▶ DOCUMENT TEXT:
-------

Let's say, that I want to obtain all links that point to the weekly updates category:

::

    >>> dom.find("a", fn=lambda x: x.p.get("href", "").startswith("en/Weekly"))
    [Tag('a', parameters=SpecialDict([('class', 'unroll_category'), ('href', 'en/Weekly_updates.html'), ('title', 'Weekly updates')]), is_non_pair=False),
     Tag('a', parameters=SpecialDict([('class', ''), ('href', 'en/Weekly_updates/Newsletter_2021-10-29_Monster_post.html'), ('title', 'Newsletter 2021-10-29; Monster post')]), is_non_pair=False),
     Tag('a', parameters=SpecialDict([('class', ''), ('href', 'en/Weekly_updates/Newsletter_2021-01-08_Defragmentation_in_progress.html'), ('title', 'Newsletter 2021-01-08; Defragmentation in progress')]), is_non_pair=False),
     Tag('a', parameters=SpecialDict([('class', ''), ('href', 'en/Weekly_updates/Newsletter_2020-09-12_Waves_of_productivity.html'), ('title', 'Newsletter 2020-09-12; Waves of productivity')]), is_non_pair=False),
     Tag('a', parameters=SpecialDict([('href', 'en/Weekly_updates.html'), ('title', 'Weekly updates')]), is_non_pair=False)]

As you can see, I am using lambda parameter to match specific part of the URL.

Note that I am specifically using ``x.p.get("href", "")`` to access the ``href`` parameter, because not every ``<a>`` element has to have it set, in which case it will cause and exception.

To obtain the URL's, all I need to do is use simple list comprehension::

    >>> links = dom.find("a", fn=lambda x: x.p.get("href", "").startswith("en/Weekly"))
    >>> [f"https://blog.rfox.eu/{x['href']}" for x in links]
    ['https://blog.rfox.eu/en/Weekly_updates.html',
     'https://blog.rfox.eu/en/Weekly_updates/Newsletter_2021-10-29_Monster_post.html',
     'https://blog.rfox.eu/en/Weekly_updates/Newsletter_2021-01-08_Defragmentation_in_progress.html',
     'https://blog.rfox.eu/en/Weekly_updates/Newsletter_2020-09-12_Waves_of_productivity.html',
     'https://blog.rfox.eu/en/Weekly_updates.html']

If I wanted content of the tags, it would be as simple as::

    >>> [x.content_without_tags() for x in links]
    ['📂 Category: Weekly updates',
     '📄 Newsletter 2021-10-29; Monster post',
     '📄 Newsletter 2021-01-08; Defragmentation in progress',
     '📄 Newsletter 2020-09-12; Waves of productivity',
     '& 23 more blogposts']

More complex example may include matching the elements in the tree, for example select all links, which don't have ``<div>`` as a parent, but have ``class`` parameter set to ``active``:

    >>> dom = dhtmlparser3.parse("""
    <div>
      <a href="not this" class="active">link</a>
      <a href="not this">link</a>
      <span>
        <a href="not this">link</a>
        <a href="this one" class="active">this one</a>
      </span>
    </div>
    """)

-------

▶ GIVEN INFORMATION:
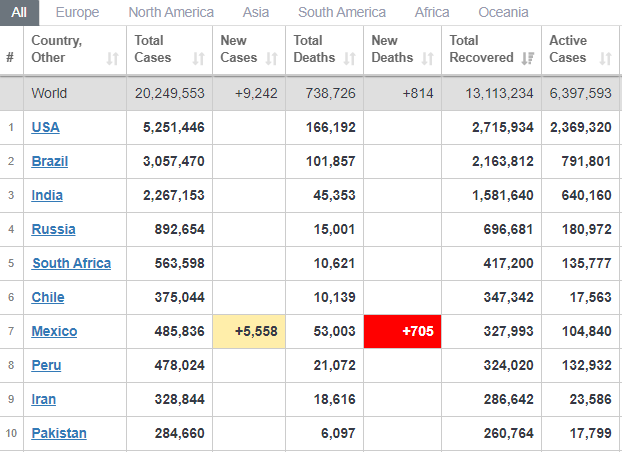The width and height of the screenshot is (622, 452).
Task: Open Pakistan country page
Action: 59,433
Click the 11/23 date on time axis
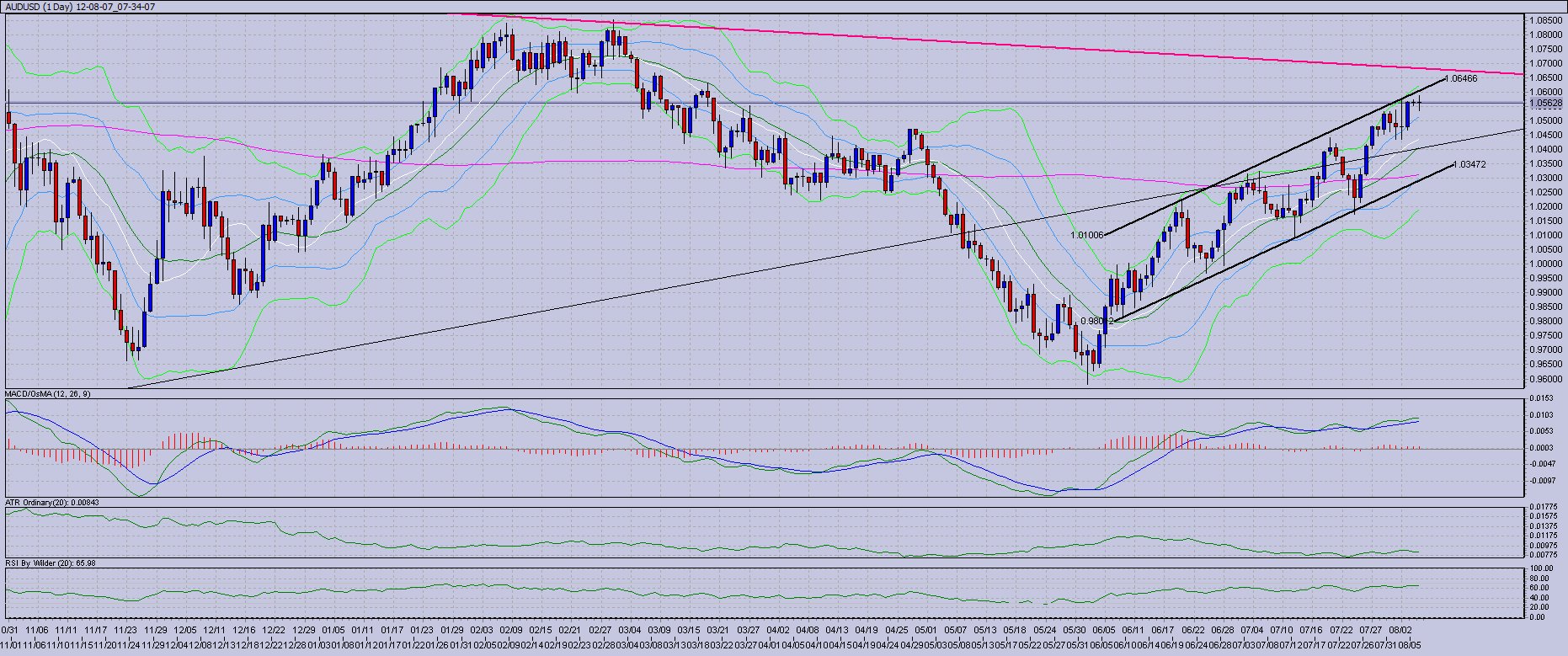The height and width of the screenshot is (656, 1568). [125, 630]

-------

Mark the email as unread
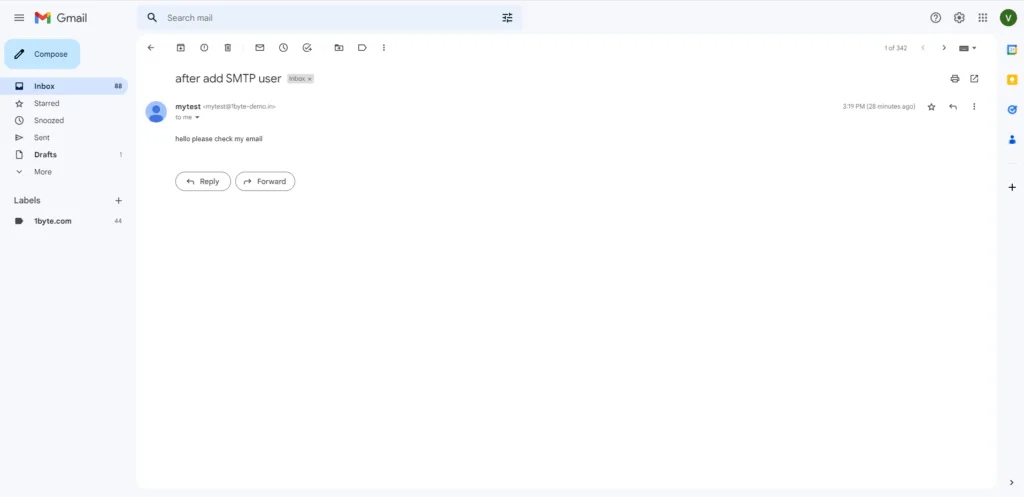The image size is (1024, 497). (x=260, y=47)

-------

▶ DIRECTION: Could you carry on the dhtmlparser3 tutorial past its last line?

▶ OUTPUT FOR THIS EXERCISE:
    >>> dom.find("a", {"class": "active"}, fn=lambda x: x.parent.name != "div")
    [Tag('a', parameters=SpecialDict([('href', 'this one'), ('class', 'active')]), is_non_pair=False)]

:meth:`.match`
++++++++++++++
In addition to :meth:`.find`, there is also :meth:`.match`. What it does is that it matches the paths specified by the arguments::

    >>> dom.match("span", "a")
    [Tag('a', parameters=SpecialDict([('href', 'not this')]), is_non_pair=True),
     Tag('a', parameters=SpecialDict([('href', 'this one'), ('class', 'active')]), is_non_pair=False)]

As you can see, the elements which are ``<a>`` tags in ``<span>`` were matched. You can use all arguments that :meth:`.find` takes as dictionaries (``**kwargs``)::

    >>> dom.match("span", {"name": "a", "p": {"class": "active"}})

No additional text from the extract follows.